一、简介

https://github.com/michuanhaohao/reid-strong-baseline
是用于行人重识别的代码，它是论文Bag of Tricks and a Strong Baseline for Deep Person Re-Identification的对应代码，这篇论文改进了standard baseline方法，达到了更好的行人重识别效果。以下是梳理的训练部分代码的内容

二、准备数据集

数据集加载的具体实现针对不同数据集有所不同，在此不进行详细叙述。只要知道最后加载出的ImageDataset的一个item格式为：

return img, pid, camid, img_path

三、网络构建

默认配置下，网络结构如下所述。
首先看看网络的forward函数：

    def forward(self, x):

        global_feat = self.gap(self.base(x))  # (b, 2048, 1, 1)
        global_feat = global_feat.view(global_feat.shape[0], -1)  # flatten to (bs, 2048)

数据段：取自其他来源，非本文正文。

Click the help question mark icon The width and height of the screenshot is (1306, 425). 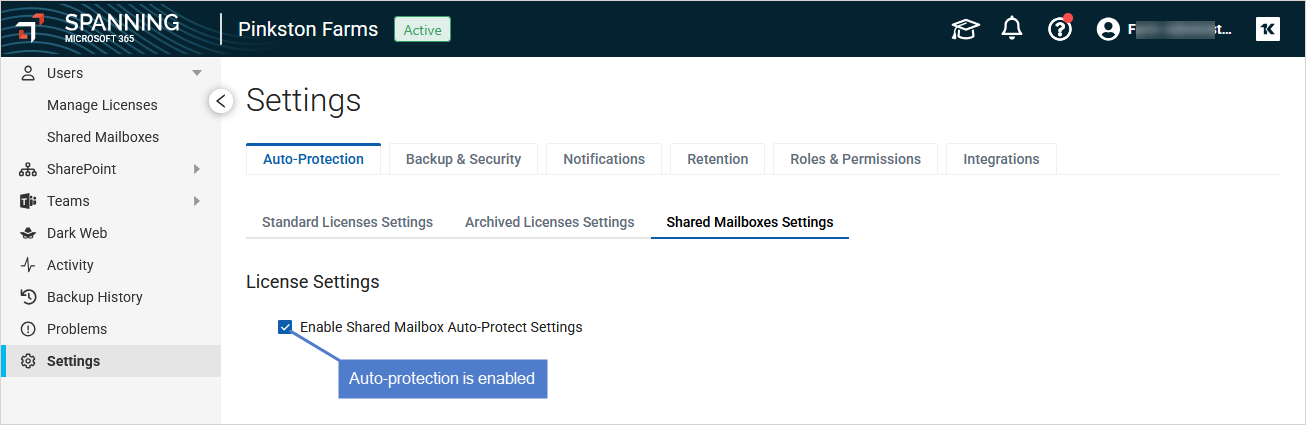click(x=1059, y=30)
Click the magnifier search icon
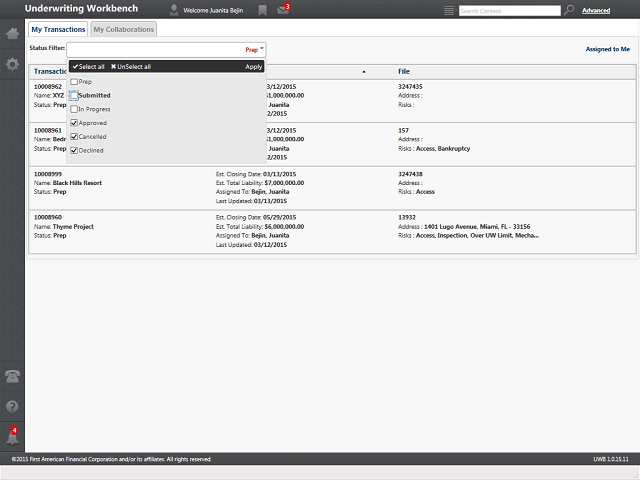 pyautogui.click(x=569, y=10)
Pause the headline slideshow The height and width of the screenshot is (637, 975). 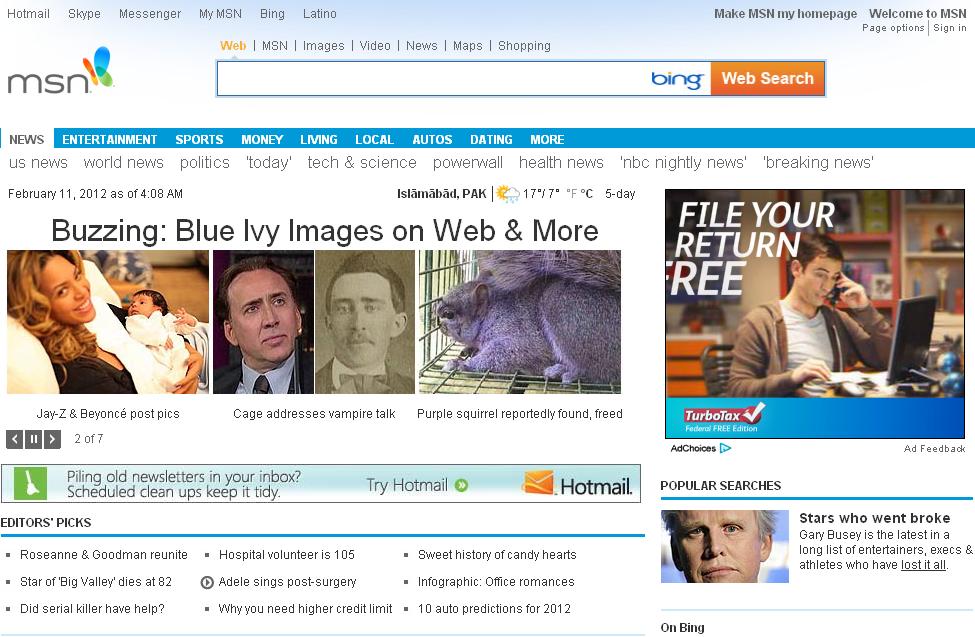click(34, 439)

        if self.neck == 'no':
            feat = global_feat
        elif self.neck == 'bnneck':
            feat = self.bottleneck(global_feat)  # normalize for angular softmax

        if self.training:
            cls_score = self.classifier(feat)
            return cls_score, global_feat  # global feature for triplet loss
        else:
            if self.neck_feat == 'after':
                # print("Test with feature after BN")
                return feat
            else:
                # print("Test with feature before BN")
                return global_feat

贴一张论文中的网络结构图结合来看：

屏幕快照 2019-10-02 下午6.57.39.png

网络大致分为以下几块：

3.1 backbone

默认下是resnet50网络，只是resnet50的最后一个卷积层的stride = 1

3.2 gap

gap网络代码如下：

self.gap = nn.AdaptiveAvgPool2d(1)

其实就是一层AdaptiveAvgPool2d层
在经历过gap层后再拍平成(bs, 2048)的尺寸，得到global_feat

3.3 neck

默认配置为bnneck，bnneck的结构如下：

            self.bottleneck = nn.BatchNorm1d(self.in_planes)
            self.bottleneck.bias.requires_grad_(False)  # no shift
            
            self.bottleneck.apply(weights_init_kaiming)

其实就是一个BatchNorm1d层，使用Kaiming initialization初始化，kaiming initialization在pytorch中有实现
这层输入global_feat得到feat

3.4 classifier

def weights_init_classifier(m):
    classname = m.__class__.__name__
    if classname.find('Linear') != -1:
        nn.init.normal_(m.weight, std=0.001)
        if m.bias:
            nn.init.constant_(m.bias, 0.0)

self.classifier = nn.Linear(self.in_planes, self.num_classes, bias=False)
self.classifier.apply(weights_init_classifier)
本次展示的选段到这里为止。